Kate Coleman worked with nearly 500 homeless people at Minneapolis Central Library last year. But whenever one homeless person asks if she's ever met another homeless person like him or her, her answer is always "no."
"Every single person that I encounter is different," she said.
Coleman works full time at the downtown library as part of a yearslong effort by the Hennepin County Library system to better help the homeless connect with tools and resources in the area.
Library staff often receive requests from patrons about homeless services that are beyond a librarian's knowledge, said Lois Langer Thompson, director of the library system.
"This is a place where people come looking for answers," Thompson said.
Coleman's position allows the library to be more than just a basic reference point for help. She said the full-time role fits in with the library's overall mission of connecting all parts of the community with help and information.
Libraries in Denver, San Francisco and Seattle offer similar services, she said.
Coleman works for St. Stephen's Human Services, a nonprofit whose mission is to end homelessness. Her position is funded by Hennepin County's human services and public health department and the Downtown Council. She began working as the full-time library outreach coordinator at the end of 2015.
For many, the library serves as a welcoming and comfortable place to begin looking for help, Coleman said.
"I think the library allows people to feel human and to just feel like they can comfortably be themselves when they're here," she said.
Coleman hosts weekly walk-in hours that are posted and announced throughout the library. The majority of the patrons she works with ask for help with housing and employment, Coleman said.

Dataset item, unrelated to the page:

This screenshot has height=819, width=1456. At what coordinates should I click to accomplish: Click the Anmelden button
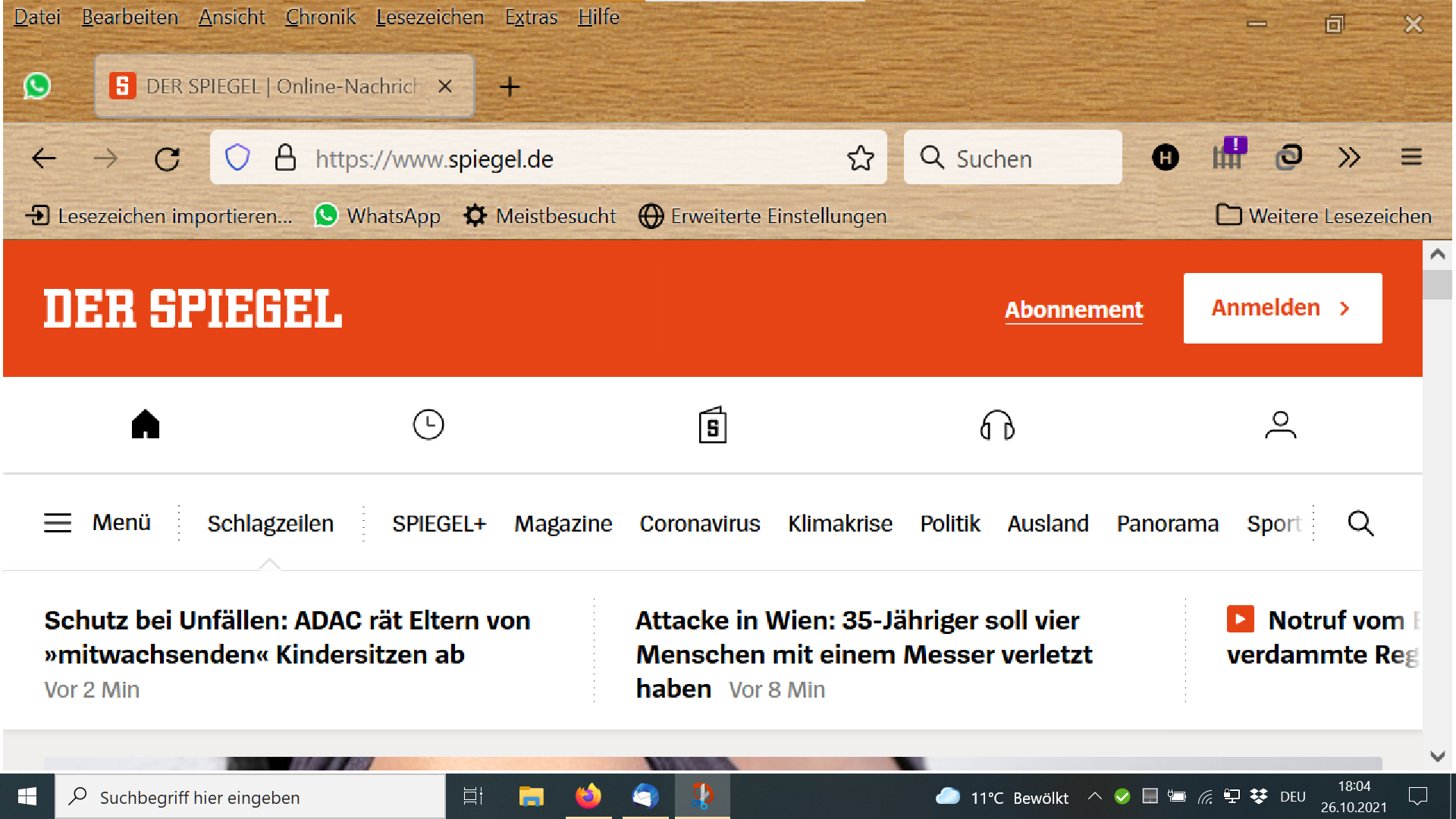1282,308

Others need help getting access to mental health services.
"Those resources are always changing," she said. "So it's my job to always keep up with what's available and stay connected with those other community service providers."
Being at the library 40 hours a week gives her a better opportunity to follow up with the people she works with, she said.
Coleman asks them about income, disability diagnoses and the length of time they've been homeless to help connect them with the services that best fit their needs.
In 2015, there were more than 3,000 homeless people living in Hennepin County.
People in need often turn to libraries because they're staples in communities and can offer a sense of security and safety, said Ali Turner, system services division manager for the library system.
She said having Coleman present can also make homeless patrons more comfortable using other resources at the library.
"There isn't a stigma attached to visiting [the library]," she said.
Haley Hansen is a University of Minnesota student on assignment for the Star Tribune.